Maximizing EV profit and grid stability through Virtual Power Plant considering V2G

Türkoğlu A. S., GÜLDORUM H. C., Sengor I., Çiçek A., ERDİNÇ O., Hayes B. P.

Energy Reports, vol.11, pp.3509-3520, 2024 (SCI-Expanded) identifier

  • Publication Type: Article / Article
  • Volume: 11
  • Publication Date: 2024
  • Doi Number: 10.1016/j.egyr.2024.03.013
  • Journal Name: Energy Reports
  • Journal Indexes: Science Citation Index Expanded (SCI-EXPANDED), Scopus, Compendex, INSPEC, Directory of Open Access Journals
  • Page Numbers: pp.3509-3520
  • Keywords: Electric vehicle, Optimal power flow, Vehicle-to-grid, Virtual power plant
  • Yıldız Technical University Affiliated: Yes


The electrification of transportation through the widespread adoption of electric vehicles (EVs) has raised substantial concerns within the realm of power grid operations.

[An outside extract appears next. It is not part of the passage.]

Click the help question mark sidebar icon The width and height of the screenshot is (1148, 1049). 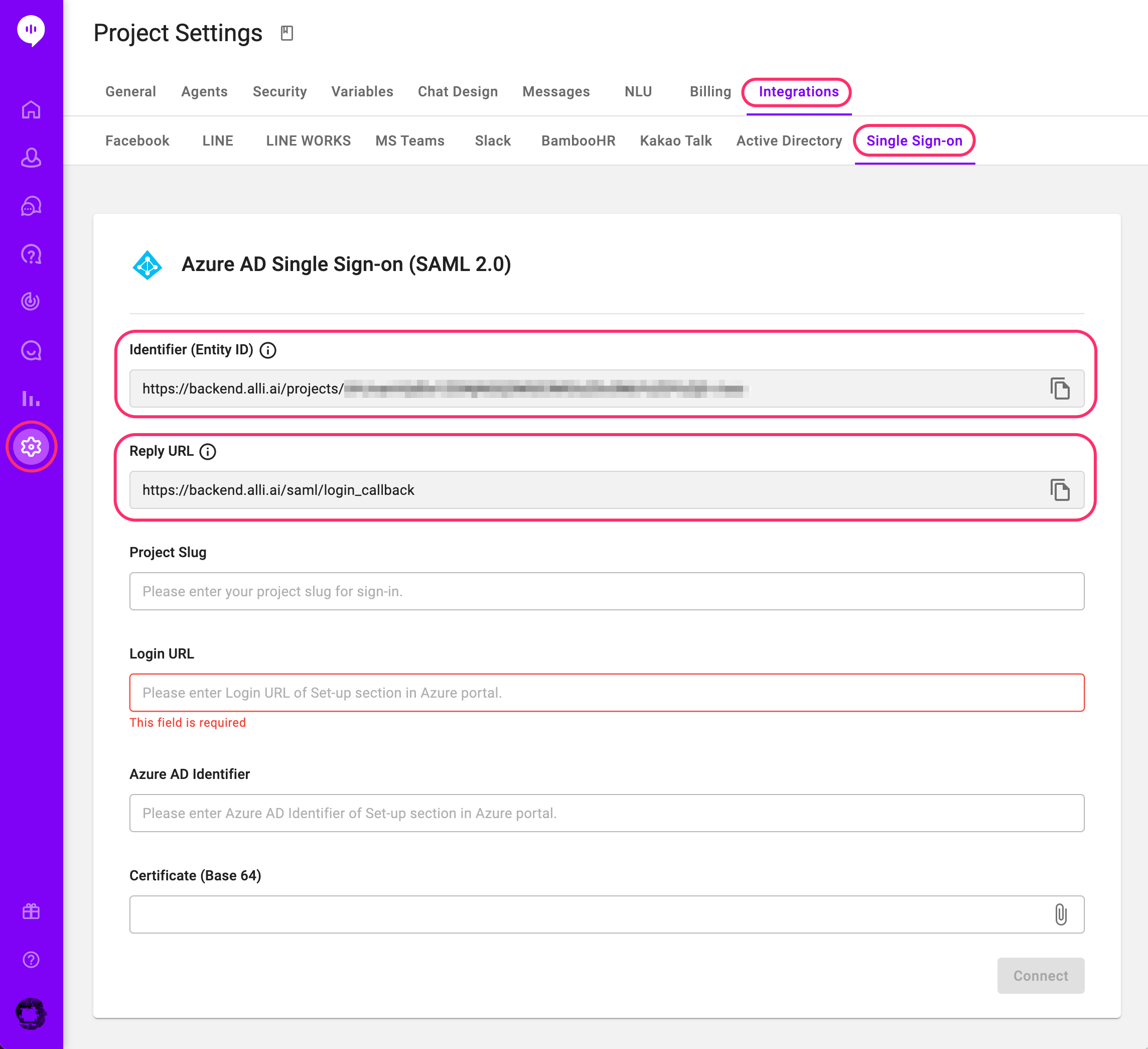click(x=31, y=960)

This concern predominantly stems from the elevated electricity demand brought about by the surging population of EVs, consequently exerting strain on the power grid infrastructure which can be reduced with vehicle-to-grid (V2G) technology integration. To address this issue, this paper delves further into the realm of grid integration by introducing a Virtual Power Plant (VPP) concept to enhance the synergy between EVs and power grid. This study aims to compare different realistic objectives, ranging from total active power loss and voltage drop minimization to EV profit maximization and then optimize the balance between the distribution grid power quality and VPP profit through bi-level modeling. The presented model is devised as mixed-integer quadratically constrained programming (MIQCP) and incorporates Temporal Convolutional Network (TCN) based forecasting to handle the uncertain behavior of the residential loads using historical data. The experiments are conducted in IEEE 33-Bus and real-world 240-Bus distribution networks. The results indicate that enabling bidirectional power flow between the grid and VPP can yield significant profits for EV users while only marginally impacting the active power loss, approximately around 5%. This validation underscores how V2G not only presents various advantages for power system operators but also benefits EV users simultaneously.